S’assurer de la recevabilité d’une requête en référé

Pour ce qui est du référé urgent, les bonnes pratiques (plus nombreuses) concernent davantage les avocats. Ces derniers sont encouragés à mettre en évidence sur la première page de la requête en référé le type de référé urgent choisi. « La mention d’une demande d’admission provisoire au bénéfice de l’aide juridictionnelle peut également être mentionnée en évidence en haut de la première page de la requête », notent les auteurs du document.

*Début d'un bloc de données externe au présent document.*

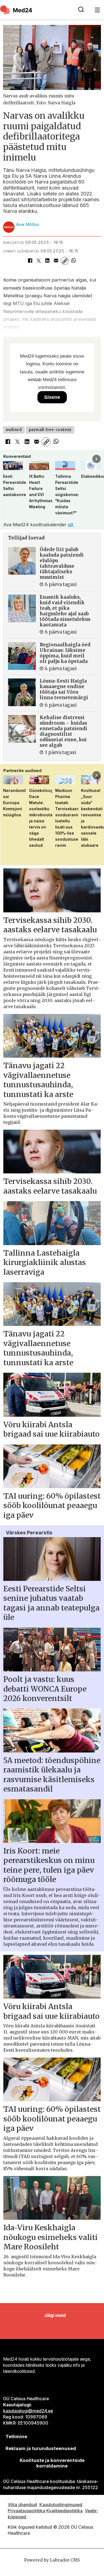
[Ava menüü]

Sur la présentation des écritures pour démontrer l’urgence, le texte préconise de développer un paragraphe spécifique appuyé sur les pièces correspondantes. Pour le référé suspension, la production de l’accusé de réception de la requête au fond ou même de l’avis automatique de dépôt de la requête au fond est attendu.

L’avocat doit par ailleurs s’assurer de la recevabilité de sa requête introductive d’instance et y apporter « des éléments suffisants pour établir que la condition d’urgence ».

Autant de bonnes pratiques à mettre en œuvre, dans l’intérêt des praticiens du droit et des justiciables, dans l’objectif de renforcer leur confiance dans la justice administrative.

Le contenu de cette liste de bonnes pratiques sera réexaminé à chaque modification substantielle du Code de justice administrative ou des pratiques juridictionnelles, « afin de l’adapter aux besoins de la justice administrative, et à tout le moins tous les trois ans ».